Document passage
Vast in scale, it contains details on almost 200 million Americans, among more than 5,000 files, which together amass almost 5 terabytes of data – making it one of the biggest leaks in history.

It reveals not only the huge amounts of data held on every individual voter, but how that data was used and manipulated by models and algorithms.

In 16 key battleground states, millions of Americans were separated by an algorithm into one of eight categories, also described as ‘audiences’, so they could then be targeted with tailored ads on Facebook and other platforms.

One of the categories was named ‘Deterrence’, which was later described publicly by Trump’s chief data scientist as containing people that the campaign “hope don’t show up to vote”.

Analysis by Channel 4 News shows Black Americans – historically a community targeted with voter suppression tactics – were disproportionately marked ‘Deterrence’ by the 2016 campaign.

In total, 3.5 million Black Americans were marked ‘Deterrence’.

In Georgia, despite Black people constituting 32% of the population, they made up 61% of the ‘Deterrence’ category. In North Carolina, Black people are 22% of the population but were 46% of ‘Deterrence’. In Wisconsin, Black people constitute just 5.4% of the population but made up 17% of ‘Deterrence’.

The disproportionate categorising of Black Americans for ‘Deterrence’ is seen across the US. Overall, people of colour labelled as Black, Hispanic, Asian and ‘Other’ groups made up 54% of the ‘Deterrence’ category. In contrast, other categories of voters the campaign wished to attract were overwhelmingly white.

Written instruction
Please list every U.S. state named in the passage on the 2016 campaign's voter data.

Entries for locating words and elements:
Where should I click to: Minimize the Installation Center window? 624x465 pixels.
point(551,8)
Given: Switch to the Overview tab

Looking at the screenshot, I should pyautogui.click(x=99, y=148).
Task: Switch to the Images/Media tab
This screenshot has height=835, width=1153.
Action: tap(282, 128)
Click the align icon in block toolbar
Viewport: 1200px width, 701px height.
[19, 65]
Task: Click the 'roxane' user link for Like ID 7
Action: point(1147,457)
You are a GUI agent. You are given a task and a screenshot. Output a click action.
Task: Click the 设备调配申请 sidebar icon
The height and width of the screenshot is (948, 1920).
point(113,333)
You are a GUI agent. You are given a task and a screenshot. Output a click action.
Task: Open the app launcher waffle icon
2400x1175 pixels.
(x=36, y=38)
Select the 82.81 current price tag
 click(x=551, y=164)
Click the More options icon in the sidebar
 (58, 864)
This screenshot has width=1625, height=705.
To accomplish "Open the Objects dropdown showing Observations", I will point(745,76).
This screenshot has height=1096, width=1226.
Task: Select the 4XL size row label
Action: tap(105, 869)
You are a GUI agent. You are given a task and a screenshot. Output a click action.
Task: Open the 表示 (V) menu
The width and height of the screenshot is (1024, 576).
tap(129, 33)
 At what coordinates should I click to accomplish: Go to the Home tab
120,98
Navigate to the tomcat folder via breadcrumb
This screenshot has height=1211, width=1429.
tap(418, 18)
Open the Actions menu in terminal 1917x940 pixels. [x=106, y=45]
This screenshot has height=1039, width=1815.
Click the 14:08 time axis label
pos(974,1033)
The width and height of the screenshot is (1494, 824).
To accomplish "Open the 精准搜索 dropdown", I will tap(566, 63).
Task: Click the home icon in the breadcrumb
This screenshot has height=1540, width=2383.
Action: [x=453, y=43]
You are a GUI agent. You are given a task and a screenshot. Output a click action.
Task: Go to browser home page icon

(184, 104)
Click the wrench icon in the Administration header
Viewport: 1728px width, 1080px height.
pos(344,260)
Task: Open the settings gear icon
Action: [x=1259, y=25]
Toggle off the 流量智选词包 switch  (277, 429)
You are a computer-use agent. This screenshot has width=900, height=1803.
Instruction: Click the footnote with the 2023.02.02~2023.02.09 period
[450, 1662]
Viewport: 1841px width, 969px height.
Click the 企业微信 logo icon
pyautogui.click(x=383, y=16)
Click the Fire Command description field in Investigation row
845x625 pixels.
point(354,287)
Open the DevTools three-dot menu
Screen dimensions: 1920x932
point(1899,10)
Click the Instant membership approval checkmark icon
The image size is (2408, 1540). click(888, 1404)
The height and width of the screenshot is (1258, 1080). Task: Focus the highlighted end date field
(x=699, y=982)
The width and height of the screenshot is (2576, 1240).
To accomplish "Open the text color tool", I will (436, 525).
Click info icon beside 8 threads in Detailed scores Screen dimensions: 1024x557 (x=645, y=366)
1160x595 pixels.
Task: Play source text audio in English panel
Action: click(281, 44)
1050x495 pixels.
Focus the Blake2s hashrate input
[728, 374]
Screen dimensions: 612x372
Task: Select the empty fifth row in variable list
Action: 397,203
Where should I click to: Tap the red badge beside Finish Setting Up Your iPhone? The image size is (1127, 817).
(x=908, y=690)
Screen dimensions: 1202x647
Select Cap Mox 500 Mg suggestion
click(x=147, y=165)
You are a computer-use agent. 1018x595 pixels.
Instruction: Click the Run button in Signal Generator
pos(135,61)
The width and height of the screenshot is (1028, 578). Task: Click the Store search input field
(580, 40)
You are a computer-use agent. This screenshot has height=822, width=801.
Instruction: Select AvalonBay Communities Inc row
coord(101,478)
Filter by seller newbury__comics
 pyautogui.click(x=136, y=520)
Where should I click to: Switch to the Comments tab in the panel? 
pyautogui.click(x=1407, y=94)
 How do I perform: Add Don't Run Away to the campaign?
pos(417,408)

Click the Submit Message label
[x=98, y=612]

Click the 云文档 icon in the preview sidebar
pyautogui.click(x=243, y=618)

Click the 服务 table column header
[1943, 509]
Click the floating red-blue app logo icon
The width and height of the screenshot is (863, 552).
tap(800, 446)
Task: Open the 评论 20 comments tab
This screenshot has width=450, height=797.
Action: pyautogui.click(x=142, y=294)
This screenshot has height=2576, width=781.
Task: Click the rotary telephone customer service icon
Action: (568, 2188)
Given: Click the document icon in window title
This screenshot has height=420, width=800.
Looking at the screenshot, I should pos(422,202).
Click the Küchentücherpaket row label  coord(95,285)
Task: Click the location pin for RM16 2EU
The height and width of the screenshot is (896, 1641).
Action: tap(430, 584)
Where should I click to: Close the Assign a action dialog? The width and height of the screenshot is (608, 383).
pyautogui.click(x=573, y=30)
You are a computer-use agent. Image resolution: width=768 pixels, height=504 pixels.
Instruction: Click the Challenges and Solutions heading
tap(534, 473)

The output
Georgia, North Carolina, Wisconsin